(Saved entries)
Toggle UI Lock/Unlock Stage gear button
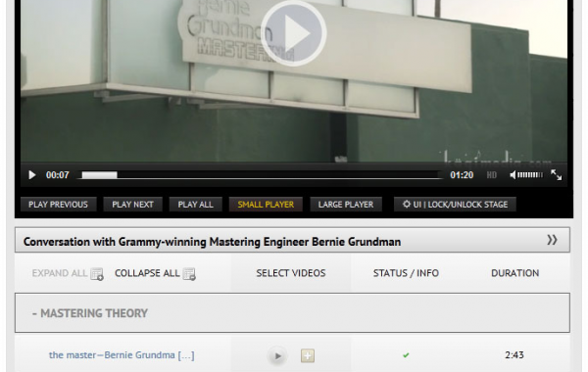Image resolution: width=588 pixels, height=372 pixels. tap(455, 205)
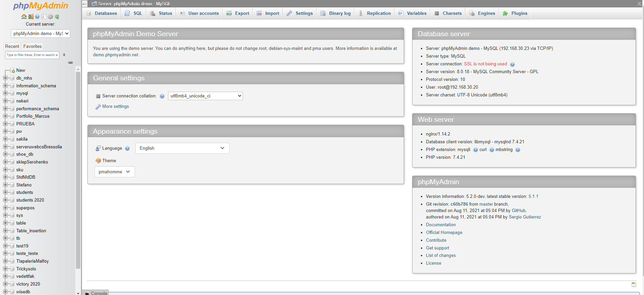Click help icon beside Language label
This screenshot has width=644, height=295.
point(127,148)
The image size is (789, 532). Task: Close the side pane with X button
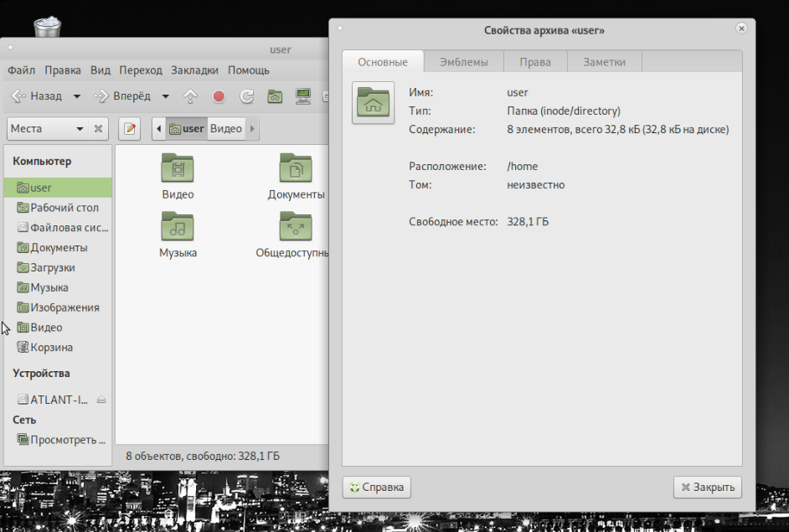pos(99,129)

> Task statement:
Each line of the data above should be reproduced without alteration, and no picture should appear in the copy.

> Solution to the exercise:
Toggle UI Lock/Unlock Stage gear button
Image resolution: width=588 pixels, height=372 pixels. tap(455, 205)
Click help icon beside Language label
This screenshot has width=644, height=295.
point(127,148)
The image size is (789, 532). Task: Close the side pane with X button
pos(99,129)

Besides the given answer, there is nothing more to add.